Hi Anneliese, I guess you always want what you can't have!

Hi WEG, I agree. Not only are things unfair in hiring, but also in firing. It seems that foreigners are the last to be hired and the first to get fired, as evidenced by the bad German being spoken in my unemployment office. The first time I was there, it was me, a German guy, and a Chinese women. Where were the Swiss? Oh yeah, still in their jobs.

mrsmac said...

I've been told that Switzerland needs engineers but I haven't looked into working. The language barrier and the cost of daycare has stopped me! I've also been told the Swiss look down on part time work for mothers so I just never researched it.

her said...

yahhh...i'm a trailing wife who just graduated with a masters and was all ready to start as a therapist! i think that would present a language problem here...:) i haven't looked in to finding a job yet because i'm a little intimidated still. plus, i'm not bored with being a hausfrau quite yet :)

Chantal said...

They do need engineers, especially where my husband works. But yeah, the cost of child care is a whole other issue...

Hi Krystal, there are plenty of English-speakers that need therapy, I mean, look at me! You could always think about starting your own business if you can't get hired somewhere. But enjoy the Hausfrau thing while you can!

Jackie said...

My boyfriend Seth trailed after me when decided to come here to do my master's. He was not a spouse, so despite the fact we'd been together 4 years, he couldn't get a visa with me.

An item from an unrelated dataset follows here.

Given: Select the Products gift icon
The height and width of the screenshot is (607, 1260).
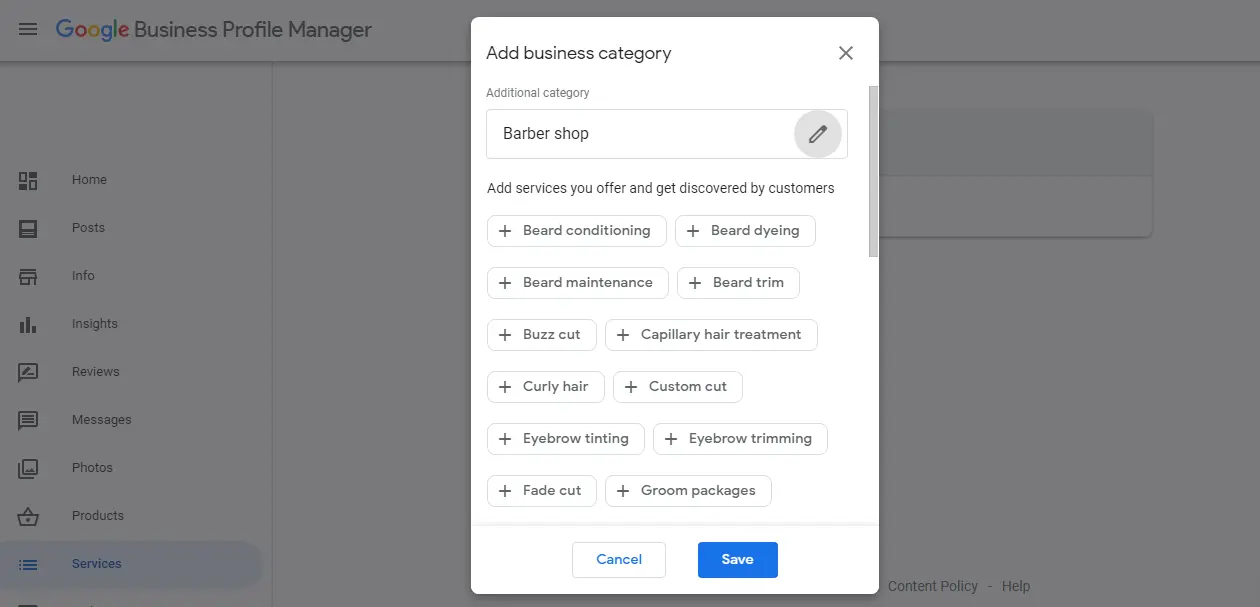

Thus he HAD to find the kind of job that would allow him to get a separate visa all on his own. The best way, we have discovered, is to go the student route. Swiss universities love getting good American students, it would seem. (Read more about us at

Chantal said...

Hi Jackie,
I've heard students are treated well here too. I know some people in your situation just got married. But it's probably good that your boyfriend found a job so he didn't feel like a Hausmann!

Kathy said...

Very interesting to hear that France has changed its regs on spousal work visas!

How about those gender and age requirements on job postings? Pretty strange from an American point of view.

Chantal said...

Yeah, no wonder so many expats in the Geneva area live right over the border :)

Gender and age requirements...don't get me started. And you have to put your photo on your CV and your birthday, marriage status, and nationality. Discrimination at its finest!

Kate said...

Almost all my trailing spouse friends in Bahrain have a degree of some sort and had a great career in a past life. The rule for wives here is that you can only work (legally) without sponsorship if you want to be a teacher or a nurse. No stereotyping there then!

Chantal said...

Wow, teacher or a nurse, huh? Interesting.